Tuesday, June 21, 2011

Wild Petunia

The abundant rainfall has certainly spawned a crop of robust wildflowers at Blue Jay Barrens. Certain plants, like this Wild Petunia, Ruellia humilis, bloom every year regardless of the weather, but they are expressing themselves particularly well this year.

The tubular flowers don’t last very long and are often ready to drop the day after opening. Fortunately, the blooms develop in a long succession, so there is an extended period of time in which you can find blooms on the plant. The fused petals drop as a single unit, which sometimes litter the ground following a heavy rain or wind storm.

The stems are square with a variable amount of hairs. That variability also pertains to other parts of the plant. There can be such a wide variation in characteristics between plants that you sometimes wonder if you are dealing with more than one species.

To complicate things, there are two other Ruellia species that may be found in this same area. Ruellia strepens is also found at Blue Jay Barrens. One characteristic that separates the two is the width of the calyx lobes, which are the long pointy leaf-like parts attached at the base of the flower. Strepens is wider than 2 mm and humilis is less than 1 mm. An easy enough difference to check unless your measurements are consistently 1.5 mm, like the ones I keep getting. There’s also a rarity called Ruellia caroliniensis which is identified by the length of the leaf petiole. Less than 3 mm is humilis and more than 3mm is caroliniensis. What measurement do I always get? Of course it’s 3 mm. The only thing I can do is check all of the characteristics and go with the species that most closely matches.

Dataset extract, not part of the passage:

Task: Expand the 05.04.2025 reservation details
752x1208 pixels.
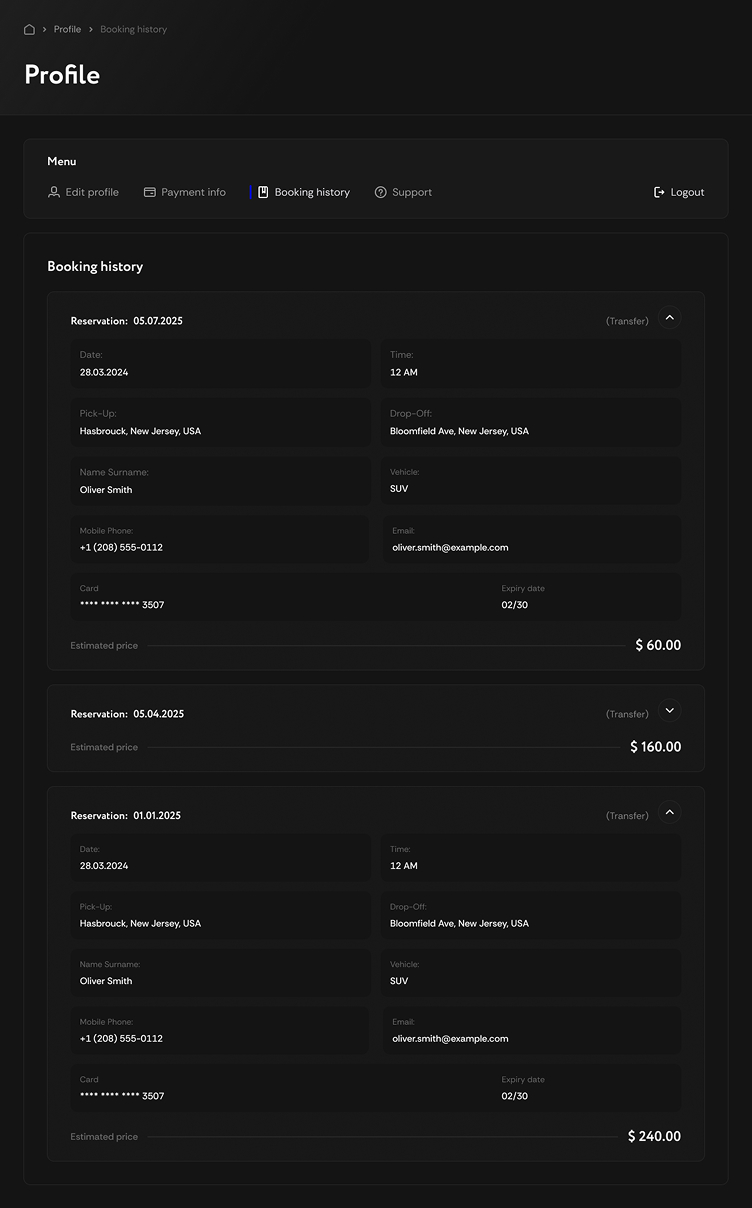Action: tap(670, 712)
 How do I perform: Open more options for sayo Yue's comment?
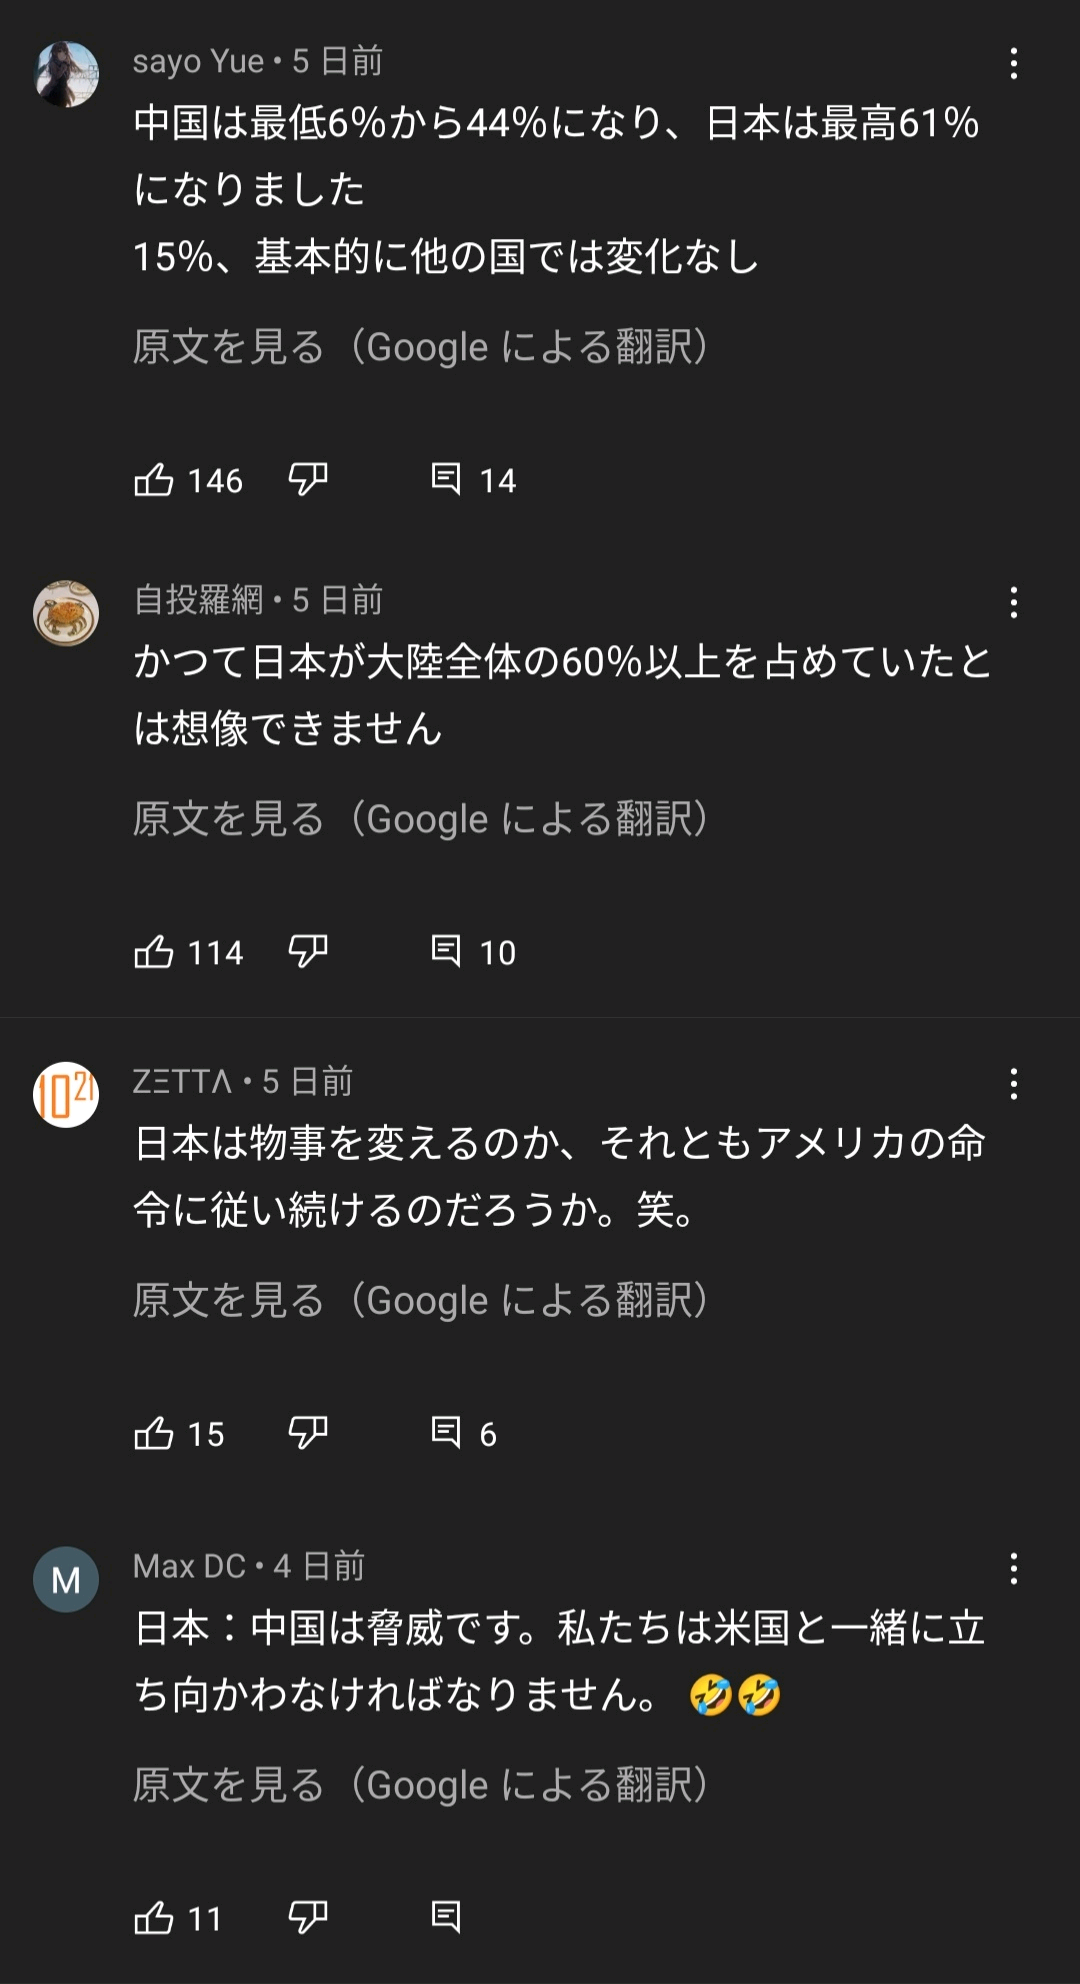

Ruellia humilis can grow right in the roughest of the barrens. Even with more than twice the normal spring rainfall, the ground has already developed drying cracks. I keep looking for Ruellia caroliniensis, but so far none I’ve found none. It has been reported several times within a mile of Blue Jay Barrens, but it seems that shortly after being discovered, someone else decides that the identification was in error and declares the plant to be just another Ruellia humilis.

Wild Petunia is a perennial plant, so the luxurious growth should result in an expanded root system that will allow for another super growth season next year. It’s always the year after the abundant rainfall that these dry areas are most impressive. This is especially true if the next year is abnormally dry. The dryness will suppress the growth of plants not adapted to the dry harshness of the barrens, but the true barren plants will flourish. I hate to wish for a dry spring, but if it happens next year, the barrens will look spectacular.


  1. Hi Steve...a delightful post, especially after yesterdays...I don't know if it was the same kind but I found a hole like that once in my veggie garden, and to my surprise and FRIGHT a large spider came to the top...I thought I was going to die!! Haven't seen one since thank goodness!!
    Yes about this delightful little plant..cute as can be and very much likes the worst of soil. Plants in the wild grow in there own type of soil and environment they are suited for..... and people wonder some of there garden plants don't do well???

  2. great post, reminds me of a discussion I had with a professor at UC regarding IDing Trilliums. In for example the case of the Petunias,do you happen to know if the variants are all genetically tested at some point or are we purely going on mm measurement differences?

  3. Hi, grammie g. Yesterday I purposely started off with a shot of an empty hole just so you would have a chance to click away if you didn't want to see the spider.

    Michael, I'm not aware of any DNA work having been done with this genus. That kind of work is interesting, but it doesn't help me at all with identification.